# dwarfs -Boom Boom Boom, Boom



## Llamafish (Mar 3, 2009)

Just getting back into fastasy and got my dwarves together and i have 3cannons, 1 organ cannon, a bolt thrower and flame cannon.... grycopter..

in a two thousand point army how many artillary would you take? and what combo..

just havent got a clue and as a IG player would get carried away with the old
Boomers


----------



## Lord Sven Kittyclaw (Mar 23, 2009)

Well ive dabbled in dwarfs so here goes...

It really just depends on you. a lot of people play dwarf gunlines which are uber effective. so you want max artillery but if you want a good mix of units then save some special slots.
bolt throwers are good for their reliability and organ guns are good for mass carnage. and dont forget dwarf runes and the awesome customization they give you. also whatever you decide dont forget that no dwarf force is complete without some artillery.


----------



## Stella Cadente (Dec 25, 2006)

Llamafish said:


> in a two thousand point army how many artillery would you take? and what combo..


as many bolt throwers and catapults as possible, no cannons for me, probably 1 catapult for every 2 bolt throwers

although my warriors would have VERY few ranged weapons, I'd hate to be a classic gunline player, because there boring people


----------



## Llamafish (Mar 3, 2009)

Stella Cadente said:


> as many bolt throwers and catapults as possible, no cannons for me, probably 1 catapult for every 2 bolt throwers
> 
> although my warriors would have VERY few ranged weapons, I'd hate to be a classic gunline player, because there boring people


oooo, your really hate what i got in mind..... i use to be that classic gunline player, hence all the art. catapults are weapons of orcs when i last played!!


----------



## MaidenManiac (Oct 2, 2008)

I would say something like this as a base(brace yourselves, this aint supposed to be fun)...
4 Bolt Throwers: stacked with engineers and a bunch of nifty runes. +1S being the most nifty one ofc. Perhaps one with Immolation for flank-fun and 1 with Master Rune of Skewering for that "must hit damnit shot". The key here is to measure uppgradecost vs gain. Dont overspend horribly.
Cannon: imho best kept cheap, though Forging can help alot on a bad dice day:wink:
Organ Gun: kill those silly skirmishers? this is the gun for you!

Personally I dislike Catapult-based weaponry. Cannons are alot more predictable since they follow a straight line, unlike the 360 degree scatter potential on Grudge Throwers. If you want GTs anyways then go for Accuracy and Penetration on it. Uppgrading the blast from S4 to S5 means a whole new world of hurt to the opponent:biggrin:

This base setup leaves 1 Rare and 1 Special free. Troops should probably be atleast 2 shooting units. Mix Quarrelers and Thunderers. It sucks to get turn 1 and see all normal guns be out of range. 
Id try to have either Ironbreakers or Hammerers on the special one, but thats me.
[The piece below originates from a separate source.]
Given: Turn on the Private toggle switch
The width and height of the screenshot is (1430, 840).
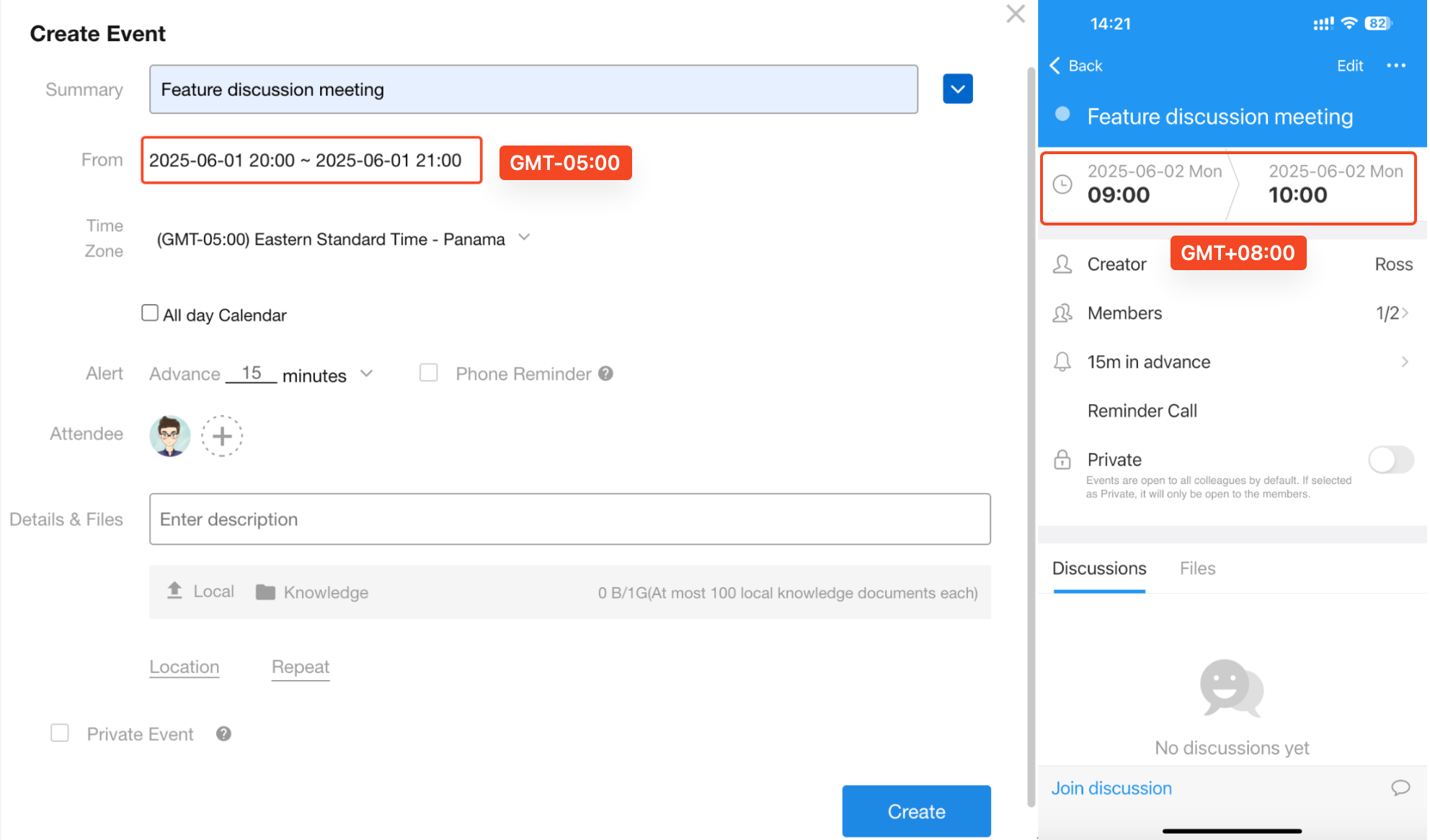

Dwarf warriors are hard, but they are soft compared to the elite units.
The last rareslot can be anything. Another Organ Gun will give you 2 good flank-protecting guns. Flamecannons are dead fun to use and have alot better reach then one first thinks, and panic on 1 cas is damn fun if you aim smart. Gyrocopters adds a sweet marchblocking potential and a chance to hunt down fleeing units


----------